:: Data supplied ::
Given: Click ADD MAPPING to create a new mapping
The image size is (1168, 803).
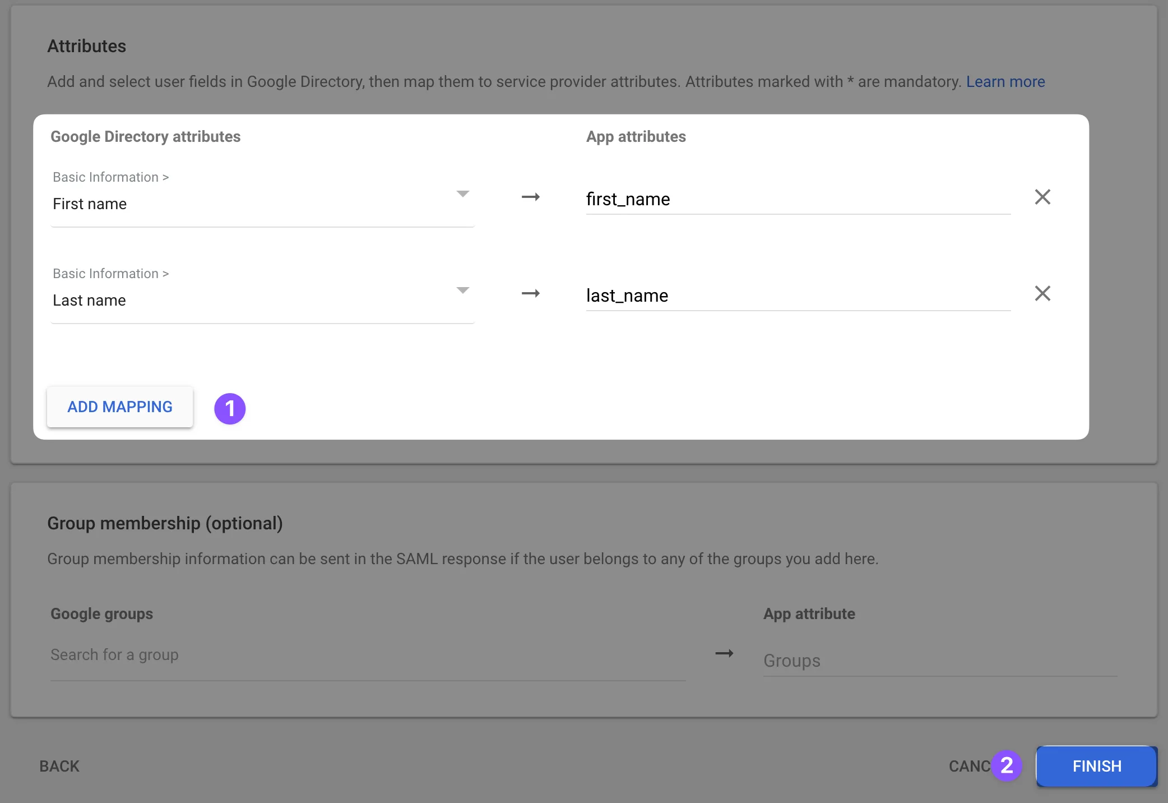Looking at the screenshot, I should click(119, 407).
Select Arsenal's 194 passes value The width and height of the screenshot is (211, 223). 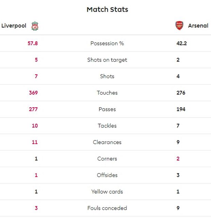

* * *

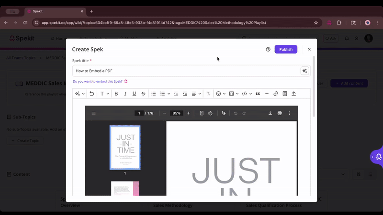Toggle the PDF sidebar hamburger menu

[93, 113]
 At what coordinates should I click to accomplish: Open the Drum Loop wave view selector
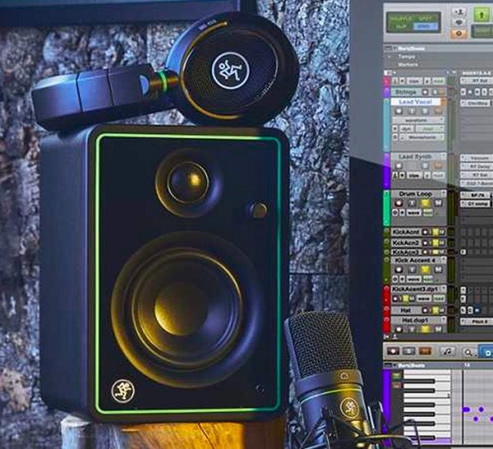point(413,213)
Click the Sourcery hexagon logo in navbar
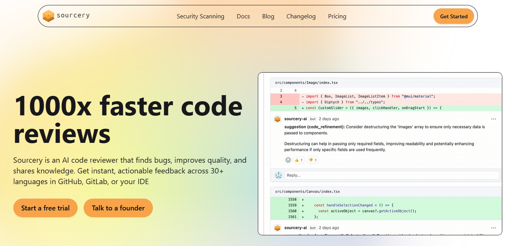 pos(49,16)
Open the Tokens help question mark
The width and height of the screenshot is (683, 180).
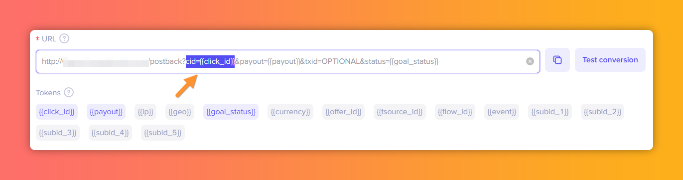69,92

:: Task requirements ::
Put the record lines from the one containing "Given: Click ADD" through the one containing "Select Arsenal's 194", inclusive, into a JSON list of strings, one string per line and no blank lines. Leave the pictures out of the list.

:: Written solution ::
[
  "Given: Click ADD MAPPING to create a new mapping",
  "The image size is (1168, 803).",
  "Looking at the screenshot, I should click(119, 407).",
  "Select Arsenal's 194 passes value The width and height of the screenshot is (211, 223). "
]